“Come on in.” Judy took the bags from her aunt and mother, setting them down in the small entrance room while Penny bounded into the living room, heading for the carbohydrates.
“TOUCHDOWN!” Frank yelled, raising his good arm. He had evidently recovered from his trip to the hospital, and was sitting in the middle of the couch, his bare feet on the coffee table, amid the clutter.
“I smell overtime!” shouted his chubby friend Eric Gordon, jumping to his sneakers. They called him Cartman because of his unfortunate resemblance to the round kid on South Park, and he demonstrated the same wardrobe choices, namely a T-shirt, blue jeans, and omnipresent knit cap.
“Yes! Yes! Yes!” shouted Adam Dalrymple, a tall, thin, crazy straw of a hipster, who taught music at a city high school by day and played guitar with an indie rock band by night. All three men had been friends since high school, and though Cartman and Adam were married, Frank would never be, at least not to Judy, because he hadn’t even noticed that she and her family were standing in the room.
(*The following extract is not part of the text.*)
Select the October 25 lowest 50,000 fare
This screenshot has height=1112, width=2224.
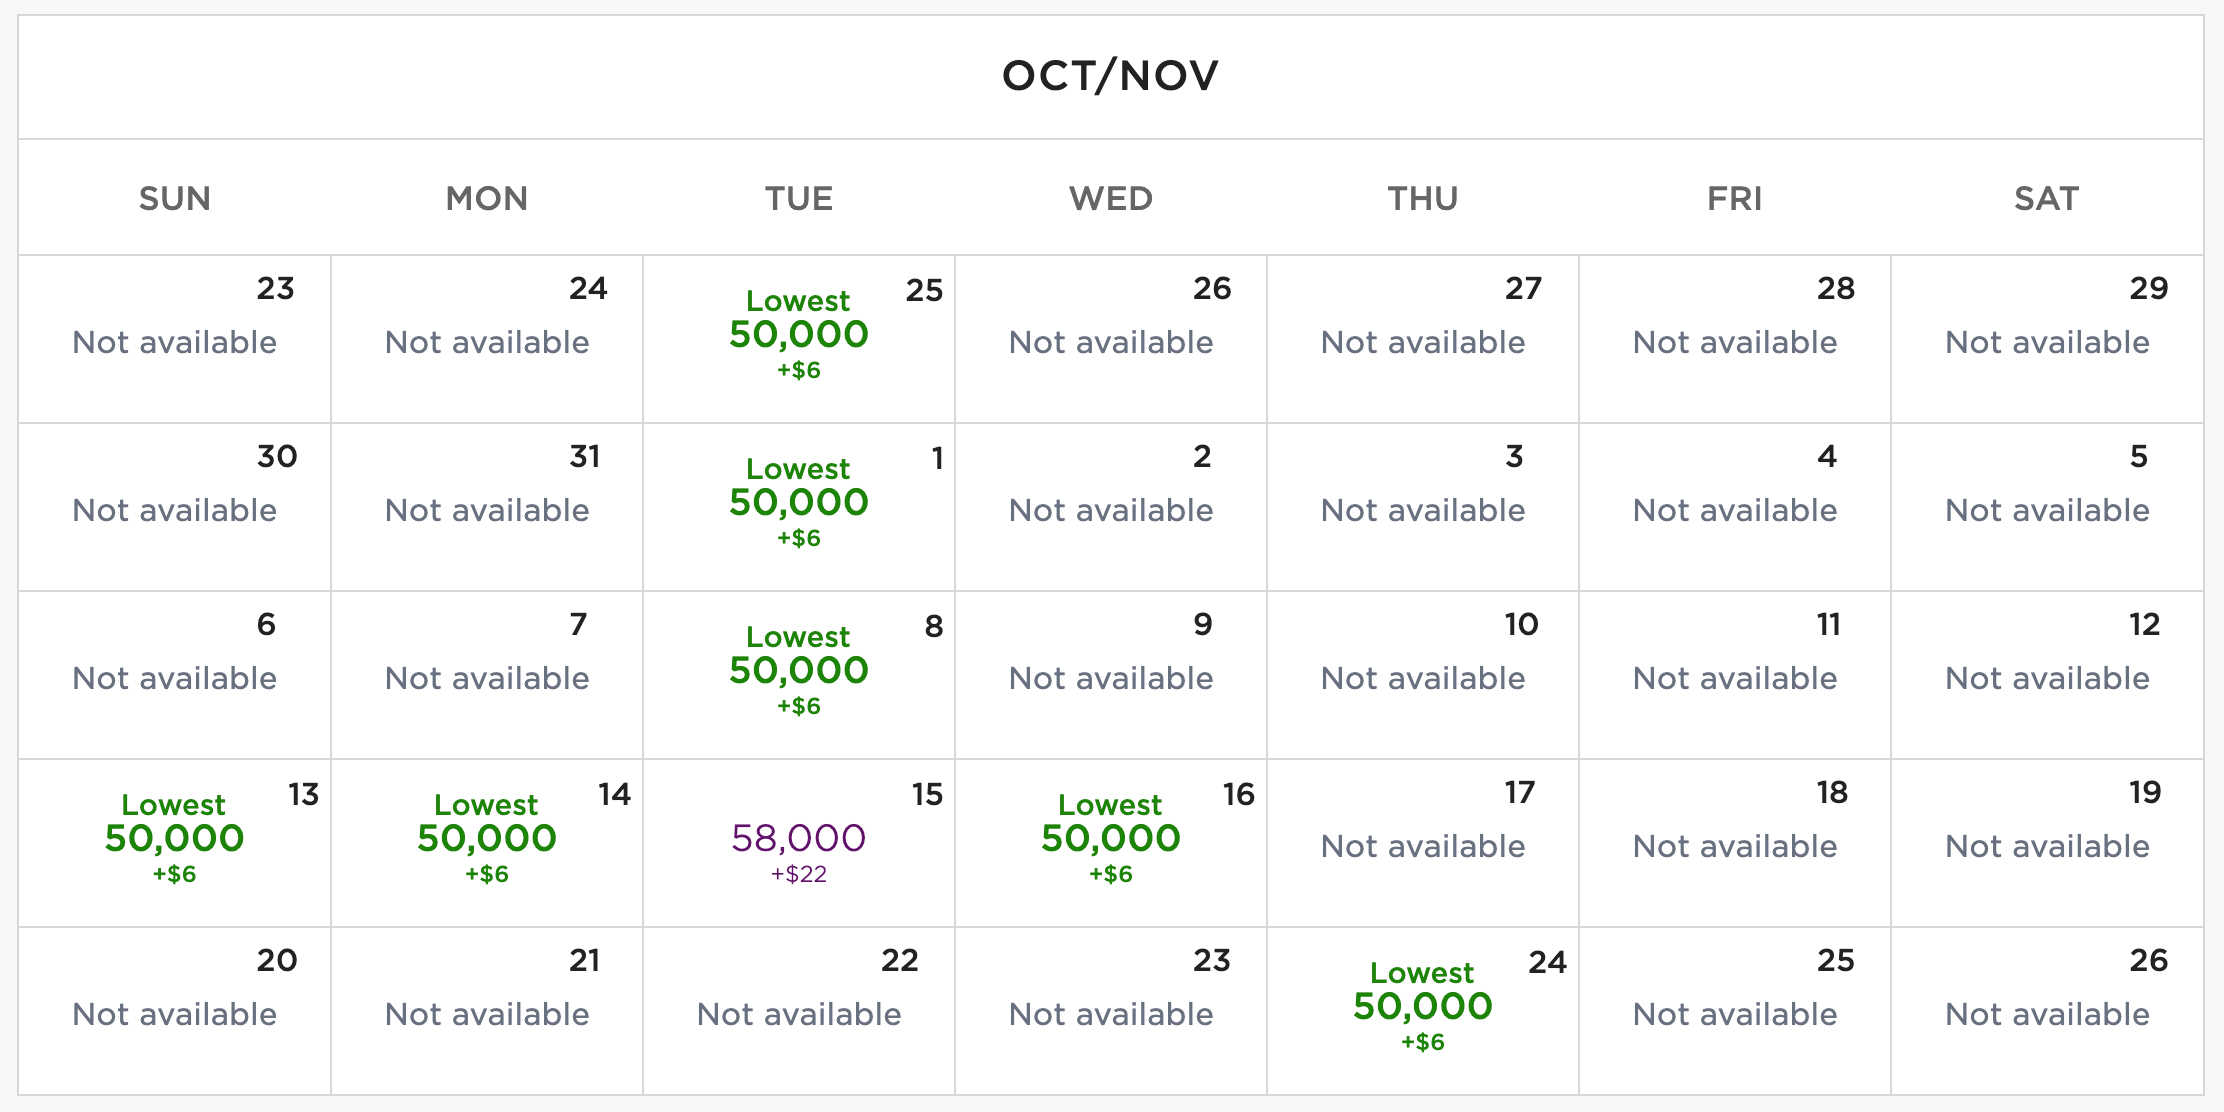click(x=798, y=335)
“Frank?” she called out, and he turned, then did a double-take.
“Oh, hi everybody.” Frank grinned, set down his beer, and came over, with a glance back at the television, undoubtedly to see if they got the extra point. The game went to commercial, and he did a double-take when he spotted Judy’s bump. “Whoa, babe, what’s that on your face?”
“It’s a long story, I’m fine,” Judy answered, testy. “Say hello to my mom and aunt.”
“Hello, Delia, long time, no see.” Frank hugged her mother warmly.
“You, too, Frank,” her mother said, with a smile. “I heard you hurt your hand. What a shame!”
“Oh, it’s nothing. Hello, Barb, great to see you!” Frank gave her aunt an obviously heartfelt hug. “Listen, I heard you’re not feeling well, but I know you’re going to pull through this, I just do.”
“Thanks, Frank.” Aunt Barb released him with a weary smile, her knit cap askew. “I’m sorry to put you out. I promise I’ll keep this stay as short as possible.”
“Stay?” Frank asked lightly, and behind him, Cartman and Adam started cheering and jumping up and down again.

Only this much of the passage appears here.